Stored items:
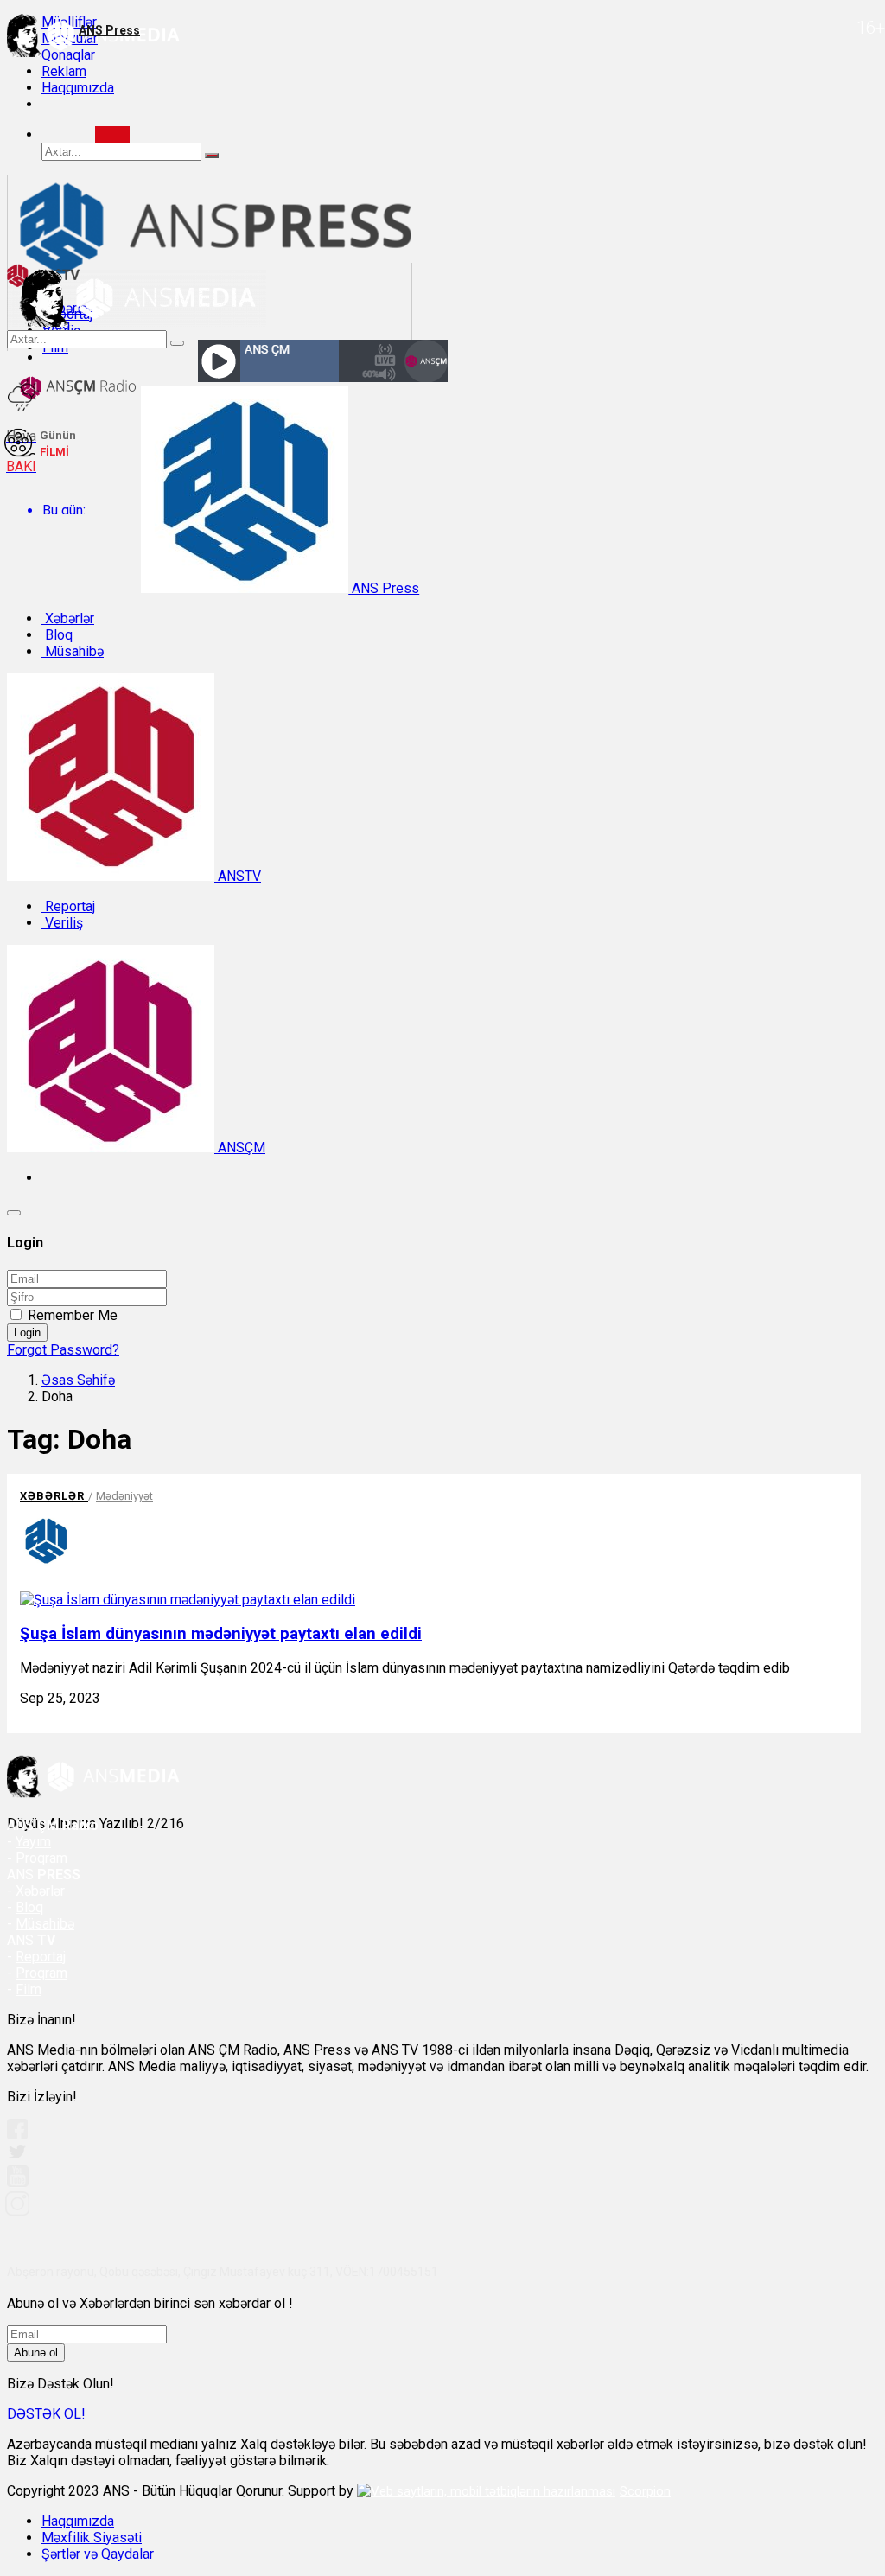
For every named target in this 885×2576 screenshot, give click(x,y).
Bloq (57, 635)
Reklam (63, 71)
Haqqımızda (77, 88)
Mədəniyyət (124, 1495)
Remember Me (73, 1315)
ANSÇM (239, 1147)
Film (28, 1989)
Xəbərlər (67, 618)
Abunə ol (36, 2352)
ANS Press (383, 588)
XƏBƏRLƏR (54, 1495)
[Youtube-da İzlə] (18, 2183)
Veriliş (62, 923)
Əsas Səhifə (78, 1380)
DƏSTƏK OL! (46, 2414)
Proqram (41, 1973)
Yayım (33, 1841)
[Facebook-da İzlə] (17, 2134)
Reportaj (68, 906)
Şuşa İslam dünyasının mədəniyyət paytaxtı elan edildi (221, 1633)
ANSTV (237, 876)
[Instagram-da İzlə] (18, 2211)
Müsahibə (72, 651)
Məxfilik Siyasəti (91, 2537)
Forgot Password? (63, 1350)
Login (27, 1332)
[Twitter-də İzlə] (16, 2155)
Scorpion (645, 2491)
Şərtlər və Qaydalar (97, 2554)
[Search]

Task description: An exact, word-for-word copy of the records is expected, with no pictures in it.

Task response:
For every named target in this 885×2576 screenshot, give click(x,y).
Bloq (57, 635)
Reklam (63, 71)
Haqqımızda (77, 88)
Mədəniyyət (124, 1495)
Remember Me (73, 1315)
ANSÇM (239, 1147)
Film (28, 1989)
Xəbərlər (67, 618)
Abunə ol (36, 2352)
ANS Press (383, 588)
XƏBƏRLƏR (54, 1495)
[Youtube-da İzlə] (18, 2183)
Veriliş (62, 923)
Əsas Səhifə (78, 1380)
DƏSTƏK OL! (46, 2414)
Proqram (41, 1973)
Yayım (33, 1841)
[Facebook-da İzlə] (17, 2134)
Reportaj (68, 906)
Şuşa İslam dünyasının mədəniyyət paytaxtı elan edildi (221, 1633)
ANSTV (237, 876)
[Instagram-da İzlə] (18, 2211)
Müsahibə (72, 651)
Məxfilik Siyasəti (91, 2537)
Forgot Password? (63, 1350)
Login (27, 1332)
[Twitter-də İzlə] (16, 2155)
Scorpion (645, 2491)
Şərtlər və Qaydalar (97, 2554)
[Search]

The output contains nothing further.